Filing with HMRC and Companies House is changing: here’s what you must do
Updated 16th January 2026 | 6 min read Published 16th January 2026
If you’re a finance professional in the UK, you’ve no doubt heard that big changes are on the way when it comes to filing with Companies House and HMRC.
But how will these changes affect your work, and how much do you need to prepare?
To find out more, I sat with my colleagues Nick Lloyd, Senior Product Manager, and Mark Elley, Pre-Sales Team Lead. They explained why the changes are happening and what some businesses are already doing about it.
Why everything will change when filing with HMRC and Companies House
It’s easy to be lulled into a false sense of security. Until now, filing has followed the same routine, year in year out. But now, the ground is shifting.
By March 2026, HMRC’s joint filing service will be decommissioned. A year later, in Spring 2027, Companies House will retire its online web filing portal and stop accepting paper accounts altogether.
Suddenly, some existing accounting tools and workflows simple won’t work. Filing will be software digital-only, and you will need to have the right software or solution in place on time to comply.

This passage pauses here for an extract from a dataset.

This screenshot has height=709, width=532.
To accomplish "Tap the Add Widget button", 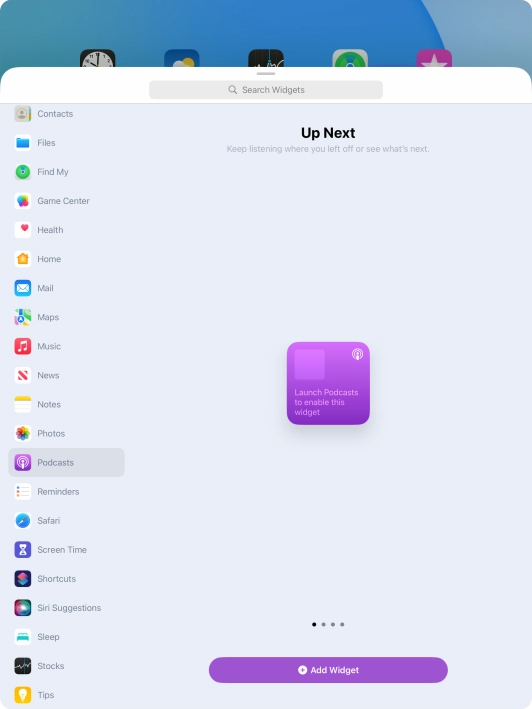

Why are these changes happening now?
In short, this is all about tackling crime. The changes are rooted in the government’s Economic Crime and Corporate Transparency Act (ECCTA). This law was written to make business data more reliable, transparent, and secure. As part of this, Companies House is getting new powers to verify identities, weed out fraud, and ensure information on the public register is trustworthy.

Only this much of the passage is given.